The monoallelic gene expression at the imprinted loci is controlled by independent imprinting control regions (ICRs). ICRs are characterized by the presence of germline differentially methylated regions (DMRs)—CpG-rich sequences, the methylation of which is carried out on one of the parental chromosomes at the stage of gametogenesis [29]. These DMRs direct alternative splicing, regulate the rate of transcription elongation, or select alternative polyadenylation sites, leading to the synthesis of various allele-specific isoforms of transcripts [30][31][30,31]. To date, 35 such germline DMRs have been identified in the human genome [32]. In humans most of them are methylated in female gametes, and only three DMRs (in H19/IGF2, MEG3/DLK1 and ZDBF2/GPR1-AS imprinted loci) are known to be methylated in male gametes. In addition to these “primary” germline DMRs in the ICRs, imprinted loci can also contain so-called “somatic”, or “secondary” DMRs in which parent-specific methylation is established after fertilization. These “secondary” DMRs are found in the promoters of some imprinted genes or transcription factors’ binding sites [30]. Methylation status of “secondary” DMRs is usually guided by “primary” DMRs.

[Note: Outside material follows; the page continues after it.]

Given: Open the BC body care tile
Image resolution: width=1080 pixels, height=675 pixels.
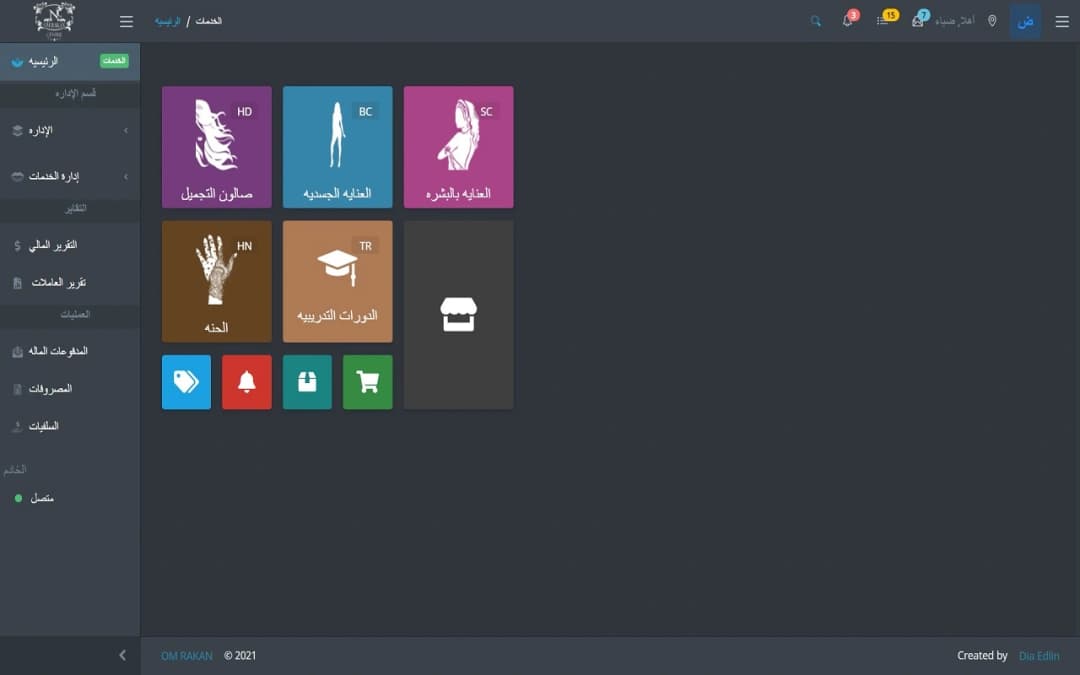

Long non-coding RNAs [33], insulator proteins [34], and also histone modification [35] take part in the regulation of imprinting together with DNA methylation. Moreover, the products of imprinted genes interact with each other, forming networks, and, thus, participate in a finer tuning of imprinting regulation; it is known that a dysfunction of one imprinted gene can affect other genes expressed from the maternal or paternal alleles [36][37][36,37]. The existence of such a network may partially explain the fact that all hereditary GI disorders are characterized by common clinical features, affecting development, growth, behavior, and metabolism [38][39][38,39].

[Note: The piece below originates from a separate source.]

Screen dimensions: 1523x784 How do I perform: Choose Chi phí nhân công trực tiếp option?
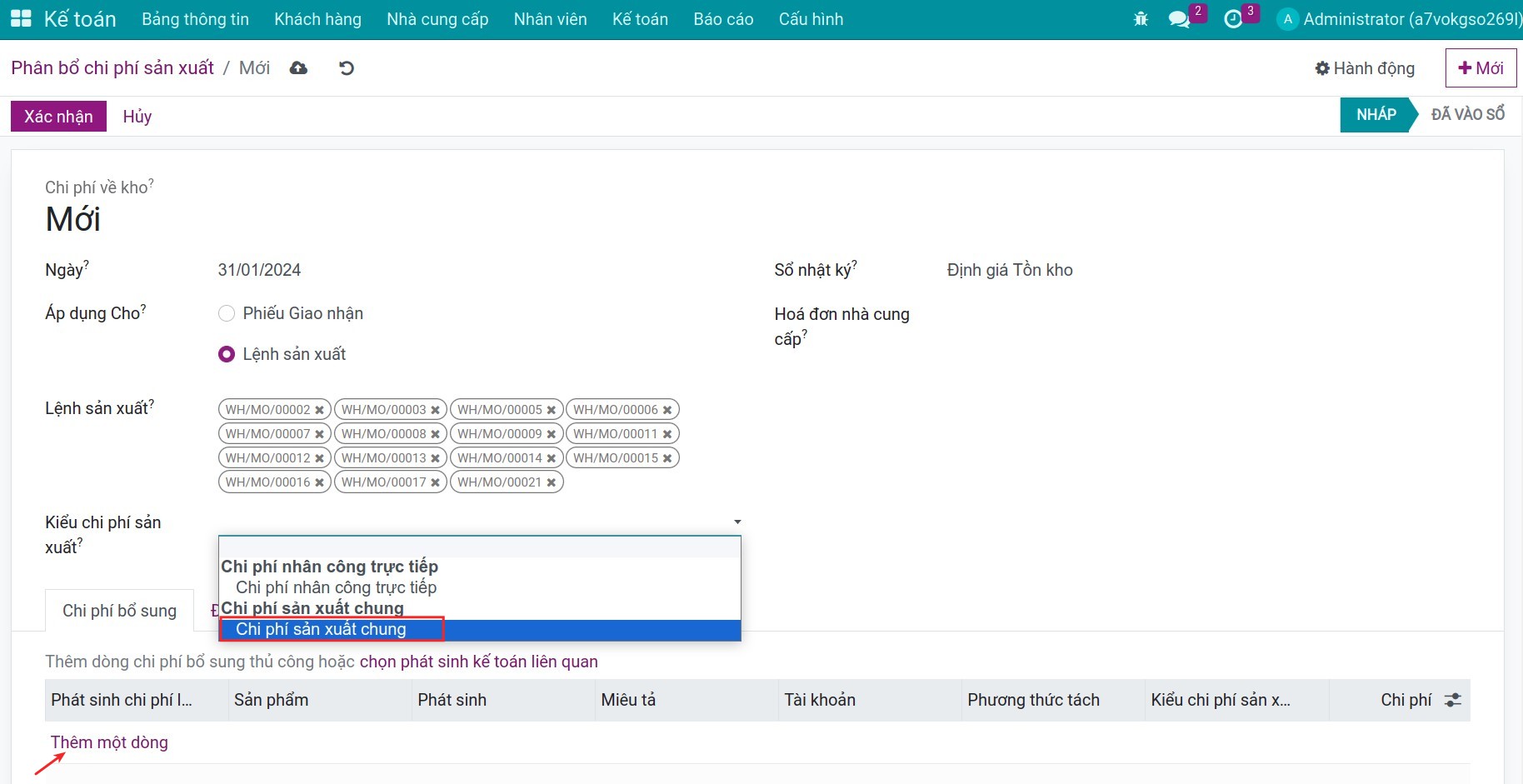(336, 587)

By today, disturbances in imprinted genes are found in the pathogenesis of complex diseases, among which cancer is the most studied [40]. Such disturbances may also be involved in the development of several autoimmune and neurodegenerative disorders [41][42][43][41–43], including MS [13][44][45][13,44,45]. MS is not a “classic” GI disorder. Nevertheless, it becomes more obvious that disturbances in imprinted genes at the least affecting their expression do occur in MS, as well as in other polygenic diseases, and may be involved in its pathogenesis. Therefore, a promising way of studying MS development may be the search for disturbances in known imprinted genes.